• [ABOUT THIS TASK]:
In the article below about the UCF abstinence game, who will lead the project?

• [TEXT FOR ANALYSIS]:

On July 26, University of Central Florida was awarded a $US434,800 National Institutes of Health grant to develop a game to promote abstinence among Latina school students, reports the Orlando Business Journal.
The above picture shows what looks to be the game in alpha. It could even be the demo used to attain the funds. The actual game development will continue over the next two years. The finished product has not yet been shown, because the game hasn't been developed!
The game will be designed to help young Latina students respond to peer pressure. UCF Today describes how it will work: "The schoolgirls will interact with realistic computer-generated characters that speak and respond to them in real-life scenarios. To make the game as realistic as possible, the avatars are controlled by the actions of a skilled 'interactor' using motion-capture technology. The interactor remains hidden, often in a remote location, during game play."
Anne Norris, a UCF nursing professor, and Charles Hughes, a UCF computer science professor, will helm the project. The team will collect data from focus groups of Latina students, and the beta will be play tested on Latina students, tracking their progress.
According to Norris, "Our ultimate goal is to reduce pregnancy and sexually transmitted disease among the young Latina population." Low-income Latinas, UCF Today points out, have higher rates of teen birth and HIV than whites.
The game is designed to help the young women respond to questions like why she doesn't have a boyfriend or why she isn't having sex.
The development of this game costs far more than trying to scare young women with STD horror stories. But since tax players are already picking up astronomical, and unpayable teenage hospital bills for pre-term infants, this could be better in the long term.
That is, if it works.
And if it does, the Orlando Business Journal reports that Norris plans to develop a game for boys and other ethnic groups as well.

• [MATERIAL PROVIDED]:
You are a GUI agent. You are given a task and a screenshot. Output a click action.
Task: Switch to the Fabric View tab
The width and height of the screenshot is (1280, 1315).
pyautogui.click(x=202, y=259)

• [EXERCISE ANSWER]:
Anne Norris, a UCF nursing professor, and Charles Hughes, a UCF computer science professor.